The Editorial Board adheres to the principles and recommendations issued by leading international organizations and initiatives.

  1. COPE (Committee on Publication Ethics)
  • Transparency across submission, peer review, editorial decision-making, and publication workflows.
  • Impartiality and independence of editors and reviewers.
  • Academic integrity, including the prevention of plagiarism, data fabrication or falsification, and duplicate publication.
  • Responsible authorship, with clear attribution of each author’s contribution.
  • Complaints and appeals handling, supported by public, well-defined procedures for ethics-related concerns.
  • Retractions and corrections, supported by clear processes for retraction, correction, and error notification.
  1. WAME (World Association of Medical Editors)
  • Editorial independence, ensuring decisions are made without undue influence from sponsors, institutions, or commercial interests.
  • Conflict of interest (COI) disclosure, required for authors, reviewers, and editors.
  • Peer review quality assurance, ensuring objective, fair, and timely expert assessment.
  • Funding transparency, including disclosure of grants, sponsors, and research funding sources.
  • Support for early-career researchers, enabling publication pathways for scholars at the beginning of their academic careers.
  1. DORA (San Francisco Declaration on Research Assessment)

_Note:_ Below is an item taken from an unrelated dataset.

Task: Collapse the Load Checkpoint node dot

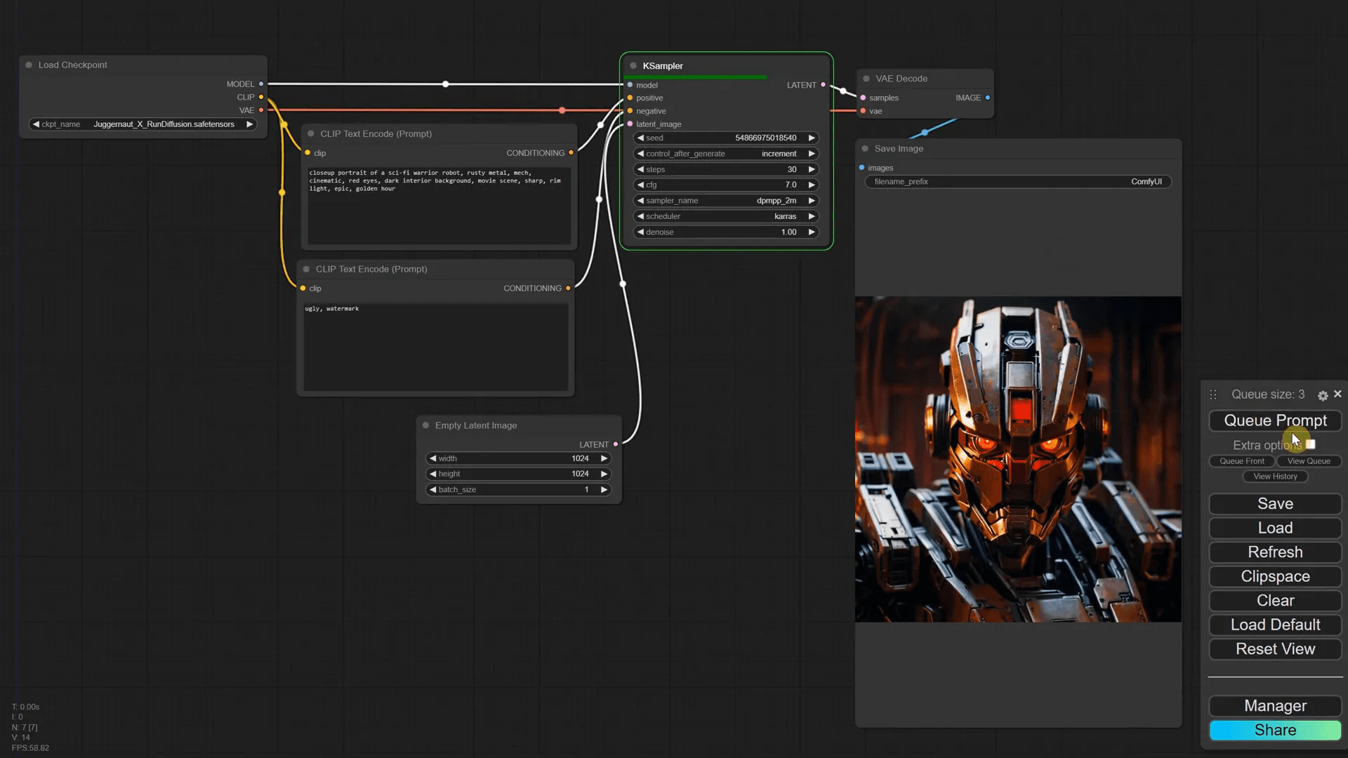Action: [x=29, y=65]
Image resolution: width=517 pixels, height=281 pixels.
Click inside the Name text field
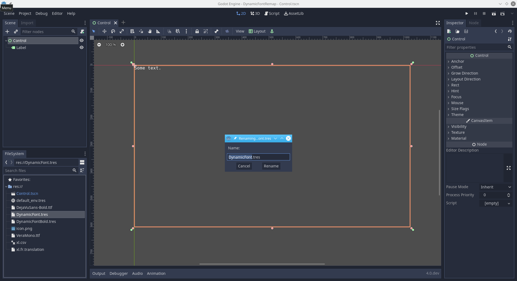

  • Moving beyond bibliometrics (e.g., impact factor, h-index) toward evaluation based on quality, novelty, and scholarly contribution.
  • Valuing diverse research outputs, including software, datasets, algorithms, and technical solutions, not only journal articles.
  • Recognizing interdisciplinary research as equivalent in scholarly value to traditional disciplinary publications.
  • Encouraging Open Science, including preprints and open access to data and code where appropriate.
  1. ICMJE (International Committee of Medical Journal Editors)
  • Authorship criteria, recognizing authorship only for those who have made a substantive intellectual contribution.
  • Research ethics, including compliance with standards for data governance, human participants, and experimental integrity where applicable.
  • Data openness, encouraging the preservation and responsible sharing of research data.